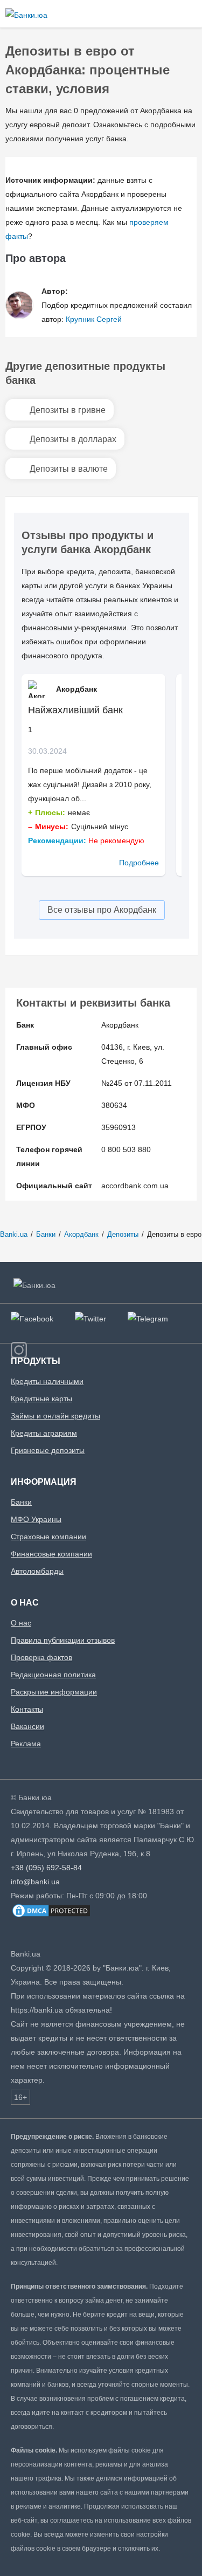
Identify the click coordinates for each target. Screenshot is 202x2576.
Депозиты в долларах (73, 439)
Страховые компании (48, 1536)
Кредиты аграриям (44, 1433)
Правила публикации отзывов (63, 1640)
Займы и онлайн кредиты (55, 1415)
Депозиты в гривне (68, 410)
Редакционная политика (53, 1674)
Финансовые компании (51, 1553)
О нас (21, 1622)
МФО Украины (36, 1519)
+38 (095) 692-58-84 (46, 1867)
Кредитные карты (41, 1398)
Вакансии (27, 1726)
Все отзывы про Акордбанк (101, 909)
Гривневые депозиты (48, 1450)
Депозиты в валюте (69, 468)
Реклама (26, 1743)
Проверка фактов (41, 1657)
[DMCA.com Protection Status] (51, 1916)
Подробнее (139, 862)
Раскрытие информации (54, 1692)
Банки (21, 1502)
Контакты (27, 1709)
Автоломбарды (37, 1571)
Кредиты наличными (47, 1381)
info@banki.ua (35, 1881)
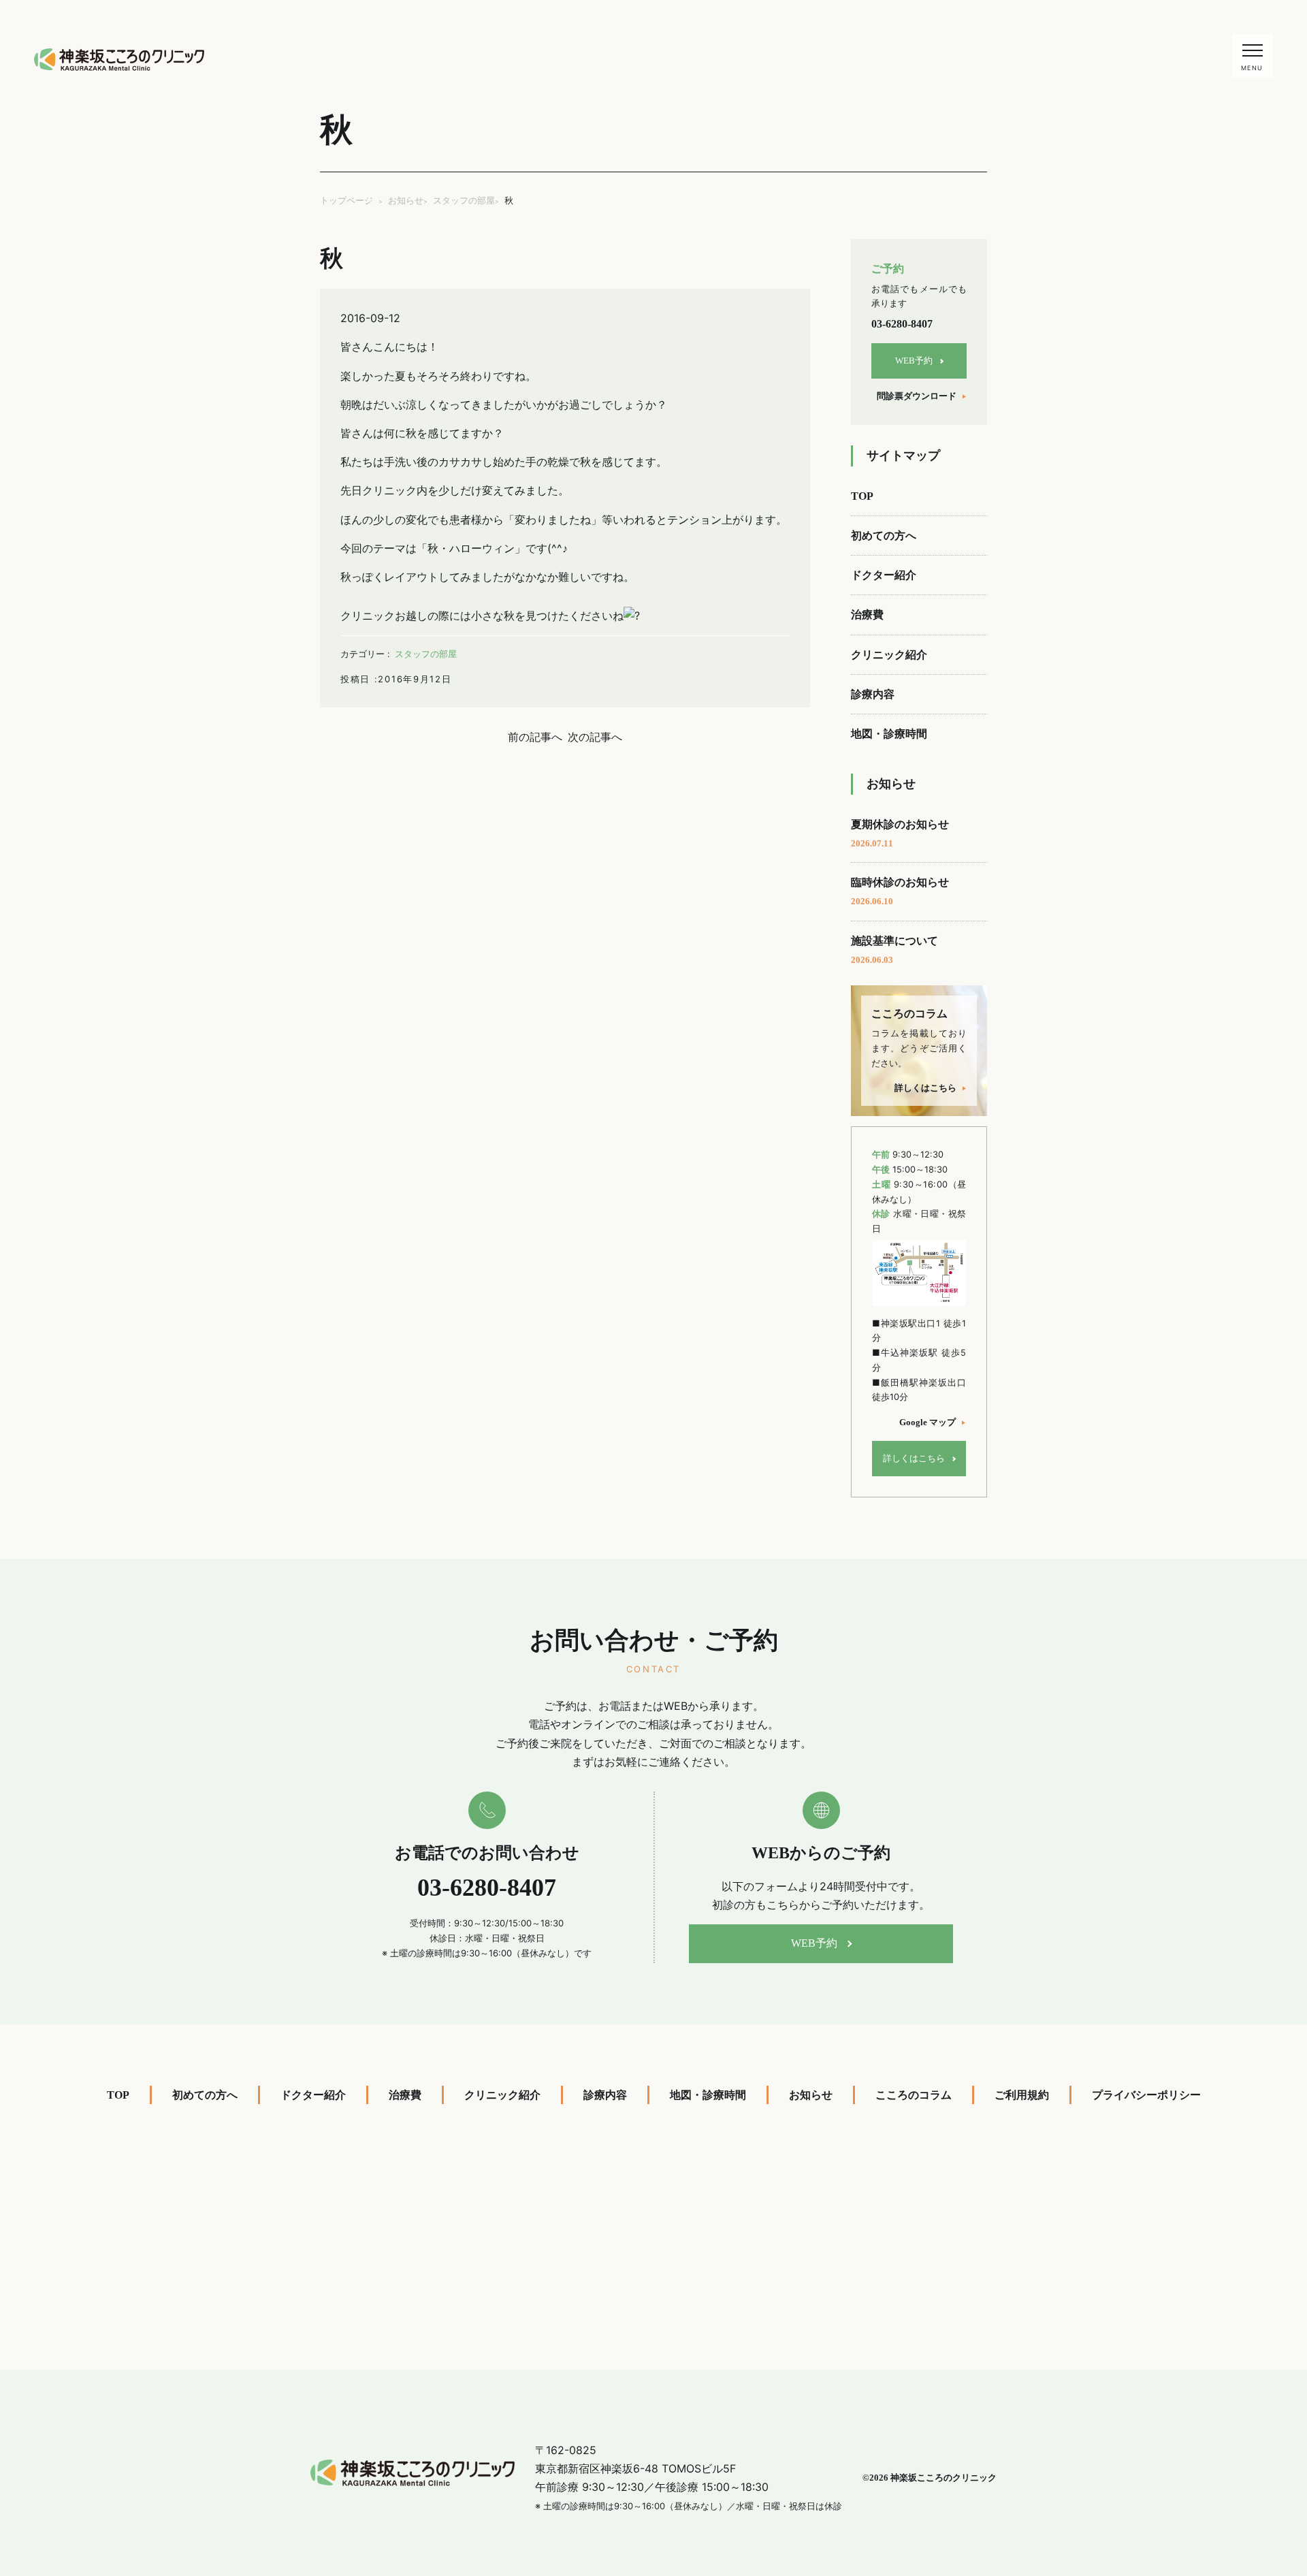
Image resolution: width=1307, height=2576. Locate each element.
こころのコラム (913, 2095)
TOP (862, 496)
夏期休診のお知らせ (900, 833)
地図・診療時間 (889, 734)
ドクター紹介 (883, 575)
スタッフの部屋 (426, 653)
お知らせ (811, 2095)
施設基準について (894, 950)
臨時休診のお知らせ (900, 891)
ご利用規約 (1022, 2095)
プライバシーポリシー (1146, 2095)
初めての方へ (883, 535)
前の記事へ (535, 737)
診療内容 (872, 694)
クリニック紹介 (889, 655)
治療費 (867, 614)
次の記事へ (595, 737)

--------

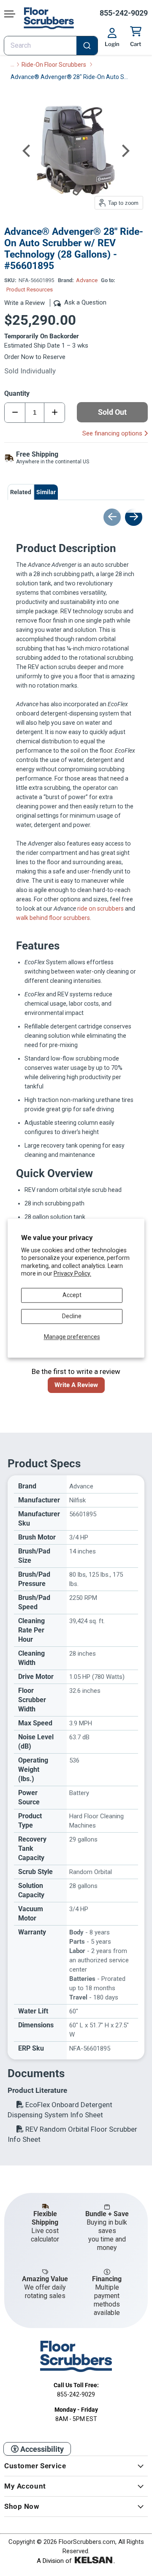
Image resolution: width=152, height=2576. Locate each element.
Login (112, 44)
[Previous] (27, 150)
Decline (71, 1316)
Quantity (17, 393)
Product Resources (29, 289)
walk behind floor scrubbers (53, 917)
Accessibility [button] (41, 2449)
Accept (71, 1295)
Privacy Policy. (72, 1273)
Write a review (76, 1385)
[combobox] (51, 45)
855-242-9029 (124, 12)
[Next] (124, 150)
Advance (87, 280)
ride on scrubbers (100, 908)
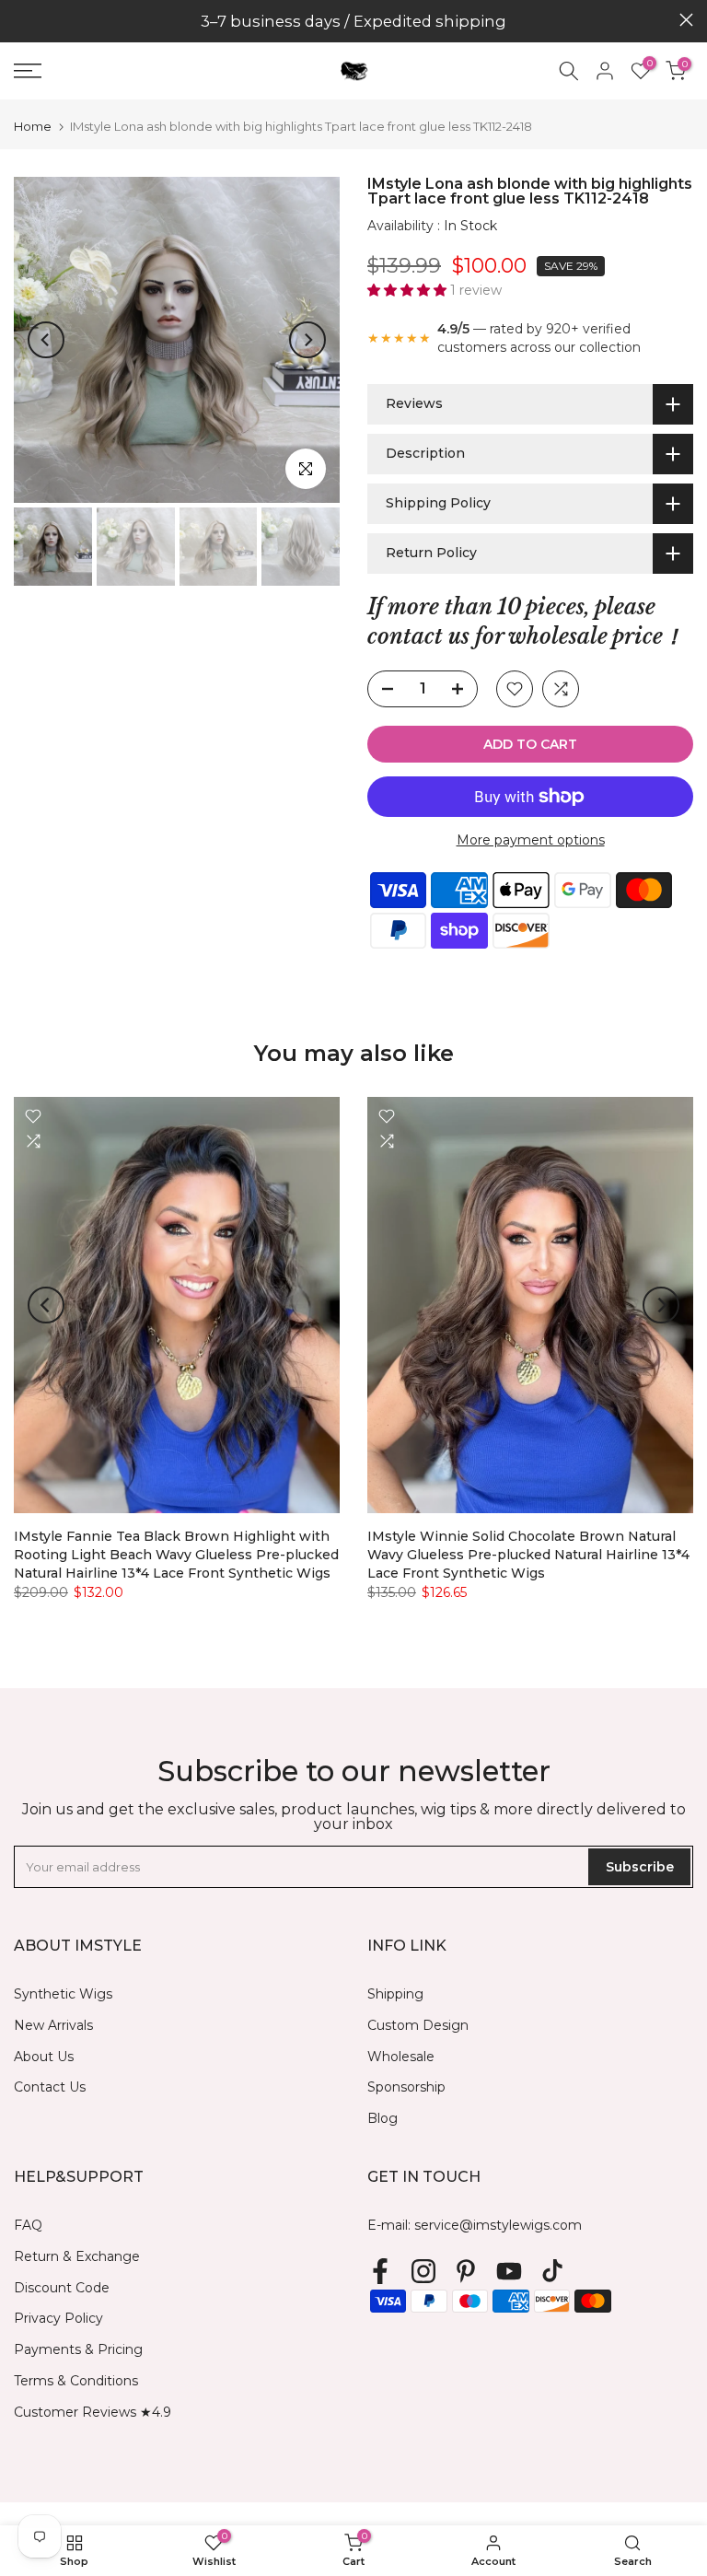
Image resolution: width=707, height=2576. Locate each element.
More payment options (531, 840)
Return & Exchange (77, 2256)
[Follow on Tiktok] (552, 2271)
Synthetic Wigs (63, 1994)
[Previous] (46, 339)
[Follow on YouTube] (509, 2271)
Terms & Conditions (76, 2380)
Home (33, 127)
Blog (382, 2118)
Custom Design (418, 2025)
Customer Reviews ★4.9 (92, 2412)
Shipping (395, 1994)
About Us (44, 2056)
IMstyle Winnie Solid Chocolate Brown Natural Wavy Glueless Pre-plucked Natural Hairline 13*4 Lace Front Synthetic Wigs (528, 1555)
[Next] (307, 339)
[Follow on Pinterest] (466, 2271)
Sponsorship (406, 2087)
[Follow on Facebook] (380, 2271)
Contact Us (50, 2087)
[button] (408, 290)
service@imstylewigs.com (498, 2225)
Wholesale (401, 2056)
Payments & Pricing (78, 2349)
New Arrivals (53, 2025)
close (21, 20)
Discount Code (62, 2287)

--------

Would you print exactly, and only, the lines of the data above from the line with "More payment options (531, 840)" through the line with "Discount Code (62, 2287)", inclusive?

More payment options (531, 840)
Return & Exchange (77, 2256)
[Follow on Tiktok] (552, 2271)
Synthetic Wigs (63, 1994)
[Previous] (46, 339)
[Follow on YouTube] (509, 2271)
Terms & Conditions (76, 2380)
Home (33, 127)
Blog (382, 2118)
Custom Design (418, 2025)
Customer Reviews ★4.9 (92, 2412)
Shipping (395, 1994)
About Us (44, 2056)
IMstyle Winnie Solid Chocolate Brown Natural Wavy Glueless Pre-plucked Natural Hairline 13*4 Lace Front Synthetic Wigs (528, 1555)
[Next] (307, 339)
[Follow on Pinterest] (466, 2271)
Sponsorship (406, 2087)
[Follow on Facebook] (380, 2271)
Contact Us (50, 2087)
[button] (408, 290)
service@imstylewigs.com (498, 2225)
Wholesale (401, 2056)
Payments & Pricing (78, 2349)
New Arrivals (53, 2025)
close (21, 20)
Discount Code (62, 2287)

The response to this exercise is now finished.